After enhancing the local motion in the differential image (I) we compute the power spectrum from two consecutive frames. It can be proved that when there is sudden motion in between two consecutive frames, the power spectrum image of the second frame will depict an ellipse. The ellipse orientation is perpendicular to the direction of motion, the frequencies outside the ellipse being attenuated. In our implementation we make use of the eccentricity of the ellipse which is dependent on the acceleration.
The Fourier Transform is used to decompose an image into its sine and cosine components. The output of the transformation represents the image in the Fourier or frequency domain, while the input image is the spatial domain equivalent. In the Fourier domain image, each point represents a particular frequency contained in the spatial domain image.
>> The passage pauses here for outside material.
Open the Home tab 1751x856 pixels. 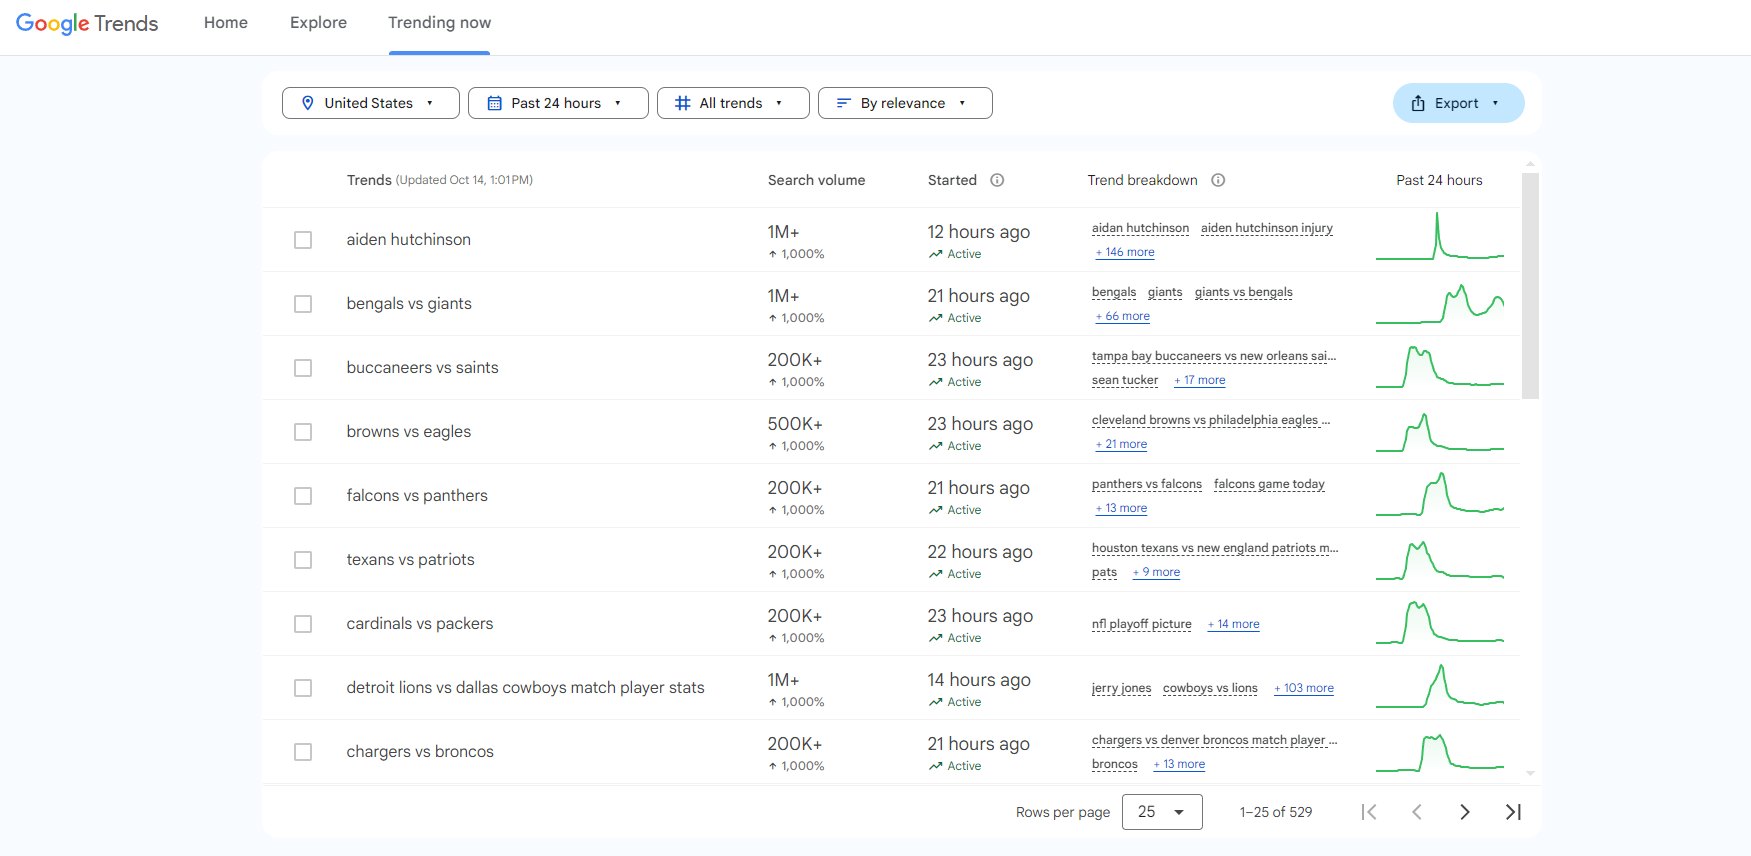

In our implementation we compute the power spectrum of the frames using the 2D Fast Fourier Transform.
Local Motion Enhancement Procedure
Radon transform computes projections of an image matrix along specified directions. In our implementation we have used projections from 0 to 180 degrees. It used to reconstruct the frequency data from 2-D FFT into a two dimensional form on which further calculations have been done. As stated above motion blur shifts the frequency spectrum of an image towards the lower frequencies. Hence applying a low pass-filter is equivalent to the motion blur in the image. When we subtract two consecutive frames I(i) and I(i-1) and suppress the global motion we extract the low frequency components from the image.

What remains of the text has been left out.